▶ AUFGABENSTELLUNG A: Prüfen Sie, ob die Aussagen (i) bis (iii) mit dem folgenden Text über die Hamburger Studie zu Computerspielen übereinstimmen. Beantworten Sie jede Aussage mit Ja oder Nein und zitieren Sie wörtlich die entscheidenden Worte des Textes: (i) Beide Studien wurden unter rund 1.100 Jugendlichen im Alter von 14 bis 18 Jahren durchgeführt. (ii) Laut Spiegel Online hat jeder fünfte Spielefan schulische Probleme. (iii) Der Text kündigt an, sich auf die Studie zu den Glücksspielen zu konzentrieren.

▶ AUSGANGSTEXT:
►

Hamburger Studie: Gefährliche Computerspiele?

So jedenfalls erscheint das Resümee der Schlagzeilen zu Hamburger Studie Jugendliche und Glücksspiel die im Auftrag des SCHULBUS erstellt wurde. Im Prinzip handelt es sich um zwei Studien, einmal über das Phänomen der Glücksspiele (Poker, Geldspielautomaten, Sportwetten) während sich die zweite Studie explizit mit dem Thema Computerspiele auseinandersetzt. Beide stammen aus dem Jahr 2009 und wurden unter rund 1.100 Jugendlichen im Alter von 14-18 Jahren durchgeführt. Einleitend schauen wir uns die Schlagzeile verschiedener Online-Redaktionen an, durch die ich auf die Studie aufmerksam geworden bin:

Die Welt schreibt in ihrem Artikel Studie warnt vor Computer- und Glücksspiel: „Die Studie liefere erstmals belastbare Werte und sei eine wichtige Grundlage für Eltern und Pädagogen.Die Ergebnisse zu der Nutzung von PC-Spielen belegen gängige Einschätzungen: Rund 75 Prozent der Befragten gaben an, in den vergangenen 30 Tagen ein Computerspiel genutzt zu haben.“ In der tat eine höchst brisante Tatsache das der Großteil der Befragten in den letzten 30 Tagen ein Computerspiel benutzt hat.

Spiegel Online fasst in seinem Artikel Viele Computerspieler haben Probleme in der Schule zusammen: „Die Hälfte aller Jugendlichen spielt gern am Computer, vor allem aus Langeweile. Schulische Probleme hat jeder zehnte Spielefan, so das Ergebnis einer Hamburger Studie. Besonders jüngere Schüler können sich nur schwer von ihrem Spiel trennen.

Studien über Computerspiele schießen seit den Amokläufen wie Pilze aus dem Boden, jeder versucht ein Handlungsgrundlage für Gesetze und Verbote zu schaffen, die Medien greifen in der Regel die negativen Studienausschnitte auf und kommen meist zu dem Schluss: Computerspiele sind gefährlich, machen süchtig und sind schlecht für die Gesundheit und die schulischen Leistungen. Die Studie zu den Glücksspielen lassen wir mal außer acht und konzentrieren uns auf die zweite Studie, die sich mit Computerspiele beschäftigt (Hier als PDF nachzulesen).

◄

▶ BEREITGESTELLTE DATEN:

►

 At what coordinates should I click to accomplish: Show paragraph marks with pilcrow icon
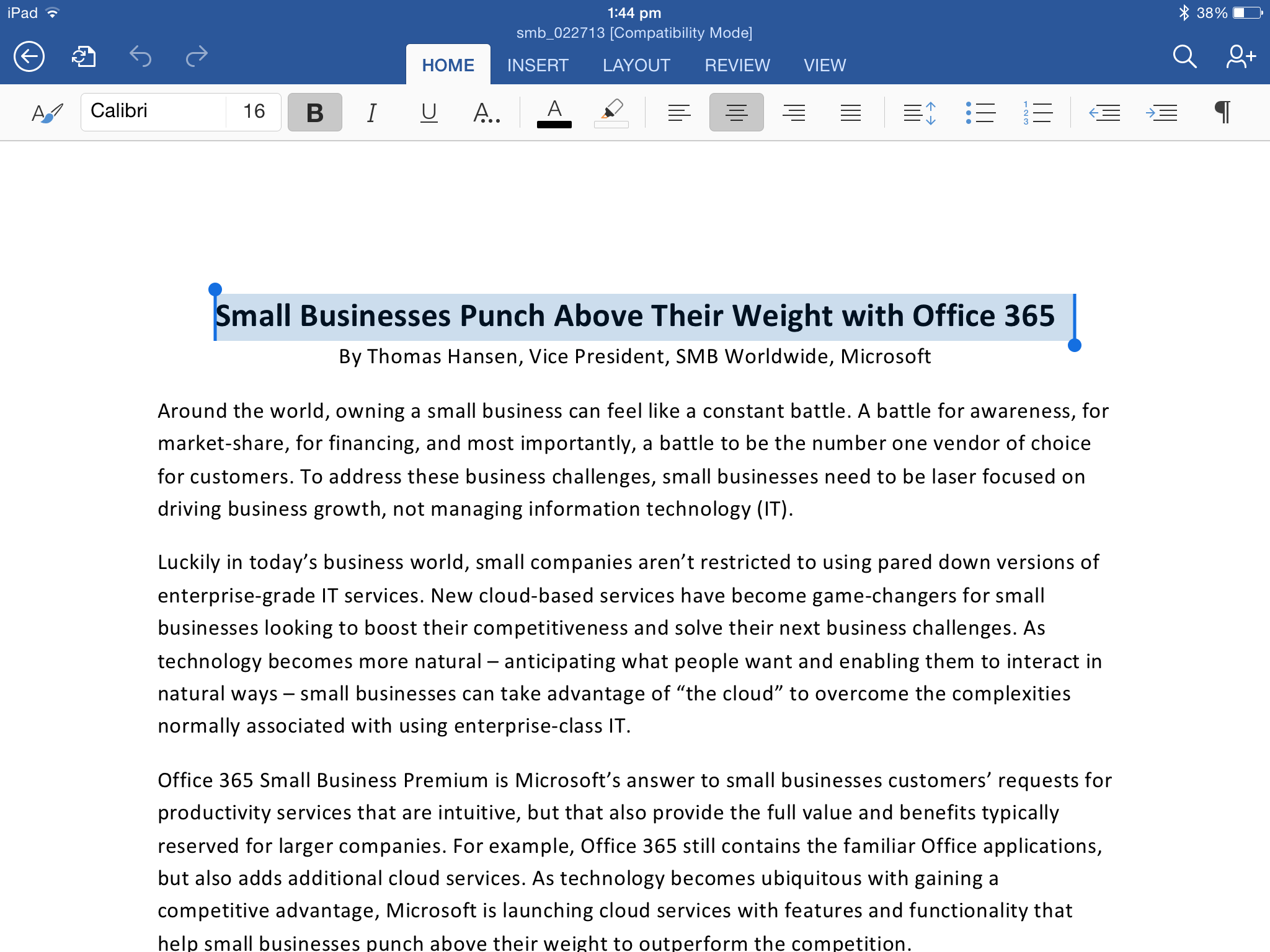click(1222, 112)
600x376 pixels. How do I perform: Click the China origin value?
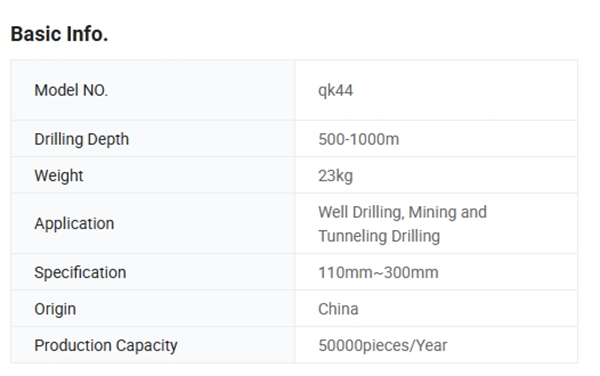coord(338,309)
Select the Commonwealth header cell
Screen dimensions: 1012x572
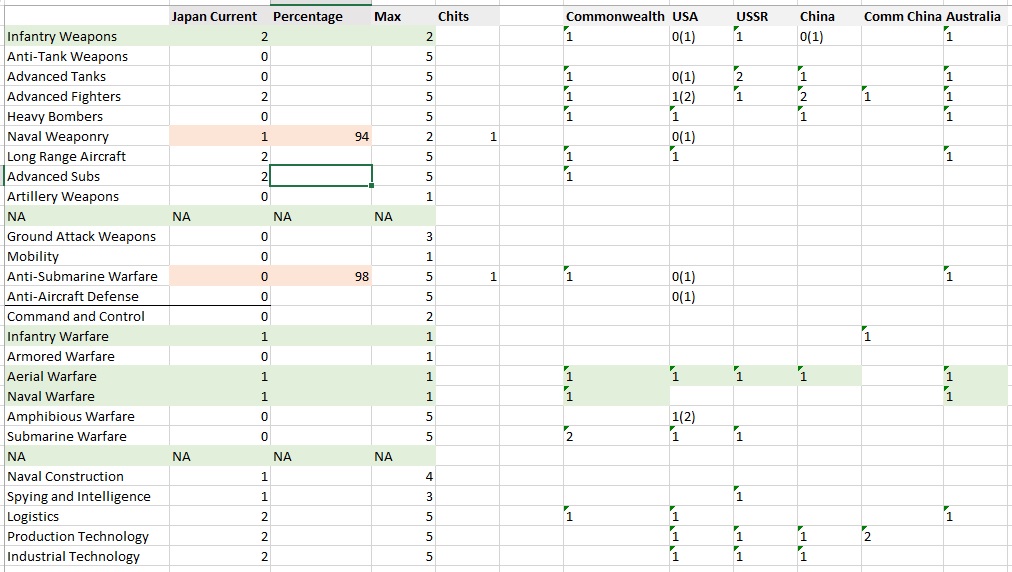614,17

◄
►

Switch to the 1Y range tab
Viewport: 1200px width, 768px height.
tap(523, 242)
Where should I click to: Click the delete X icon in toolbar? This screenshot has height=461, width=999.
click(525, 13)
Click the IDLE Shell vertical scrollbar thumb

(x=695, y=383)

◄

▶ AUFGABENSTELLUNG B: Ordnen Sie die Zeilen der Datensätze von der Zeile mit „Where should I“ bis einschließlich der Zeile mit „(x=695, y=383)“ als JSON-Liste von Zeichenketten an, mit einer Zeichenkette pro Zeile und ohne Leerzeilen.

▶ LÖSUNG A:
(i) Ja: „Beide stammen aus dem Jahr 2009 und wurden unter rund 1.100 Jugendlichen im Alter von 14-18 Jahren durchgeführt.“
(ii) Nein: „Schulische Probleme hat jeder zehnte Spielefan“
(iii) Nein: „Die Studie zu den Glücksspielen lassen wir mal außer acht und konzentrieren uns auf die zweite Studie, die sich mit Computerspiele beschäftigt“

▶ LÖSUNG B:
[
  "Where should I click to: Click the delete X icon in toolbar? This screenshot has height=461, width=999.",
  "click(525, 13)",
  "Click the IDLE Shell vertical scrollbar thumb",
  "(x=695, y=383)"
]